■ **Task set**
(A) In the forum thread about GPE loss at the start of a simulation run, what drives the solenoids' adaptive torques?
(B) Pick up the forum thread about GPE loss at the start of a simulation run and write its next few sentences.
## Start Selected excerpt
Success..?

[MrVibrating]

Sometimes you loose a little GPE at sim run start because of elasticity effectively.

Let's say you place objects set to collide in your sim, but don't run it. And let's say elasticity is 0.5 and one object is above another on a common slot for instance. When the sim is run the top most object will "settle' against the lower loosing some GPE from initial conditions. It will 'settle' more with lesser elasticity factor.

fwiw.

Yep absolutely right, and good call - no collisions / contacts here, it just takes a moment for the solenoids' adaptive torques to kick in, because they're driven by the MoI delta, of course.. so the sim relies on gravity pulling on both weights, to produce the force feedback holding 'em in place..

..blind luck really that the gain didn't turn out to be unmetered GPE all along - like i say, an imperceptible (> 1 pixel, i guess) GPE change of -0.5 J is possible between start and end frames, even tho they look near-identical. It's another uncertainty removed..
## End Selected excerpt
## Start Data lines
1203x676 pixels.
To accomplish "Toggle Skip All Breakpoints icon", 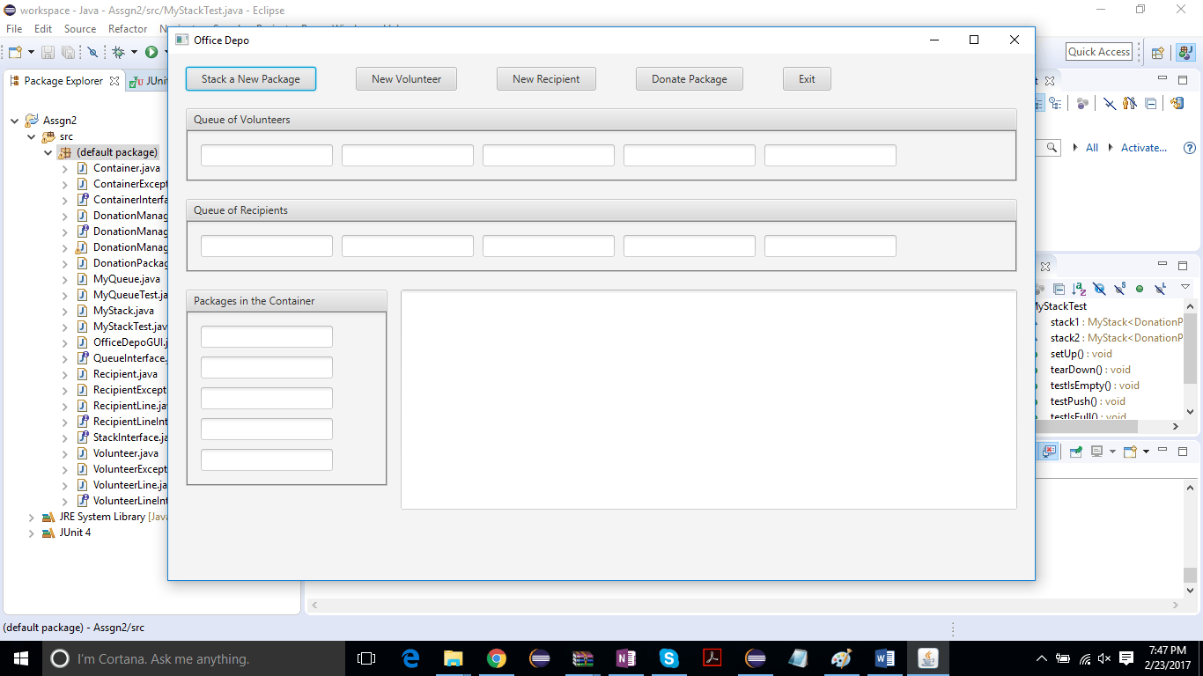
## End Data lines
■ **Results for each task**
(A) The MoI delta drives them.

(B)
Prepping chow now; will run that max freq sim, if it jells with the current hypothesis then i'll try correlate the gain back to the CF PE plots..

..at that point - if they match, i mean - wow. Interesting.

Almost seems uncannily close to an effective GPE asymmetry at the moment doesn't it? Where's the momentum gain that a KE gain would need to piggyback on? We appear to be looking at a completely different animal.. a GPE drops, making rotKE and thus CF-PE (which is just the same damned energy, albeit from the internal FoR), two masses get closer together, the other two get further apart, and in result, more work is output by the latter than input into the former.. yet for no net change in MoI either way - the interaction was designed to raise GPE without doing any net work against CF force - and yet in accomplishing the required MoI-constancy, it's doing the exact opposite; and not only is the net CF work non-zero... it's frickin' negative.. LOL i can't be the only one getting the impression there may be a beautiful logic resolving all these seeming contradictions - cos if it's real, then there must be..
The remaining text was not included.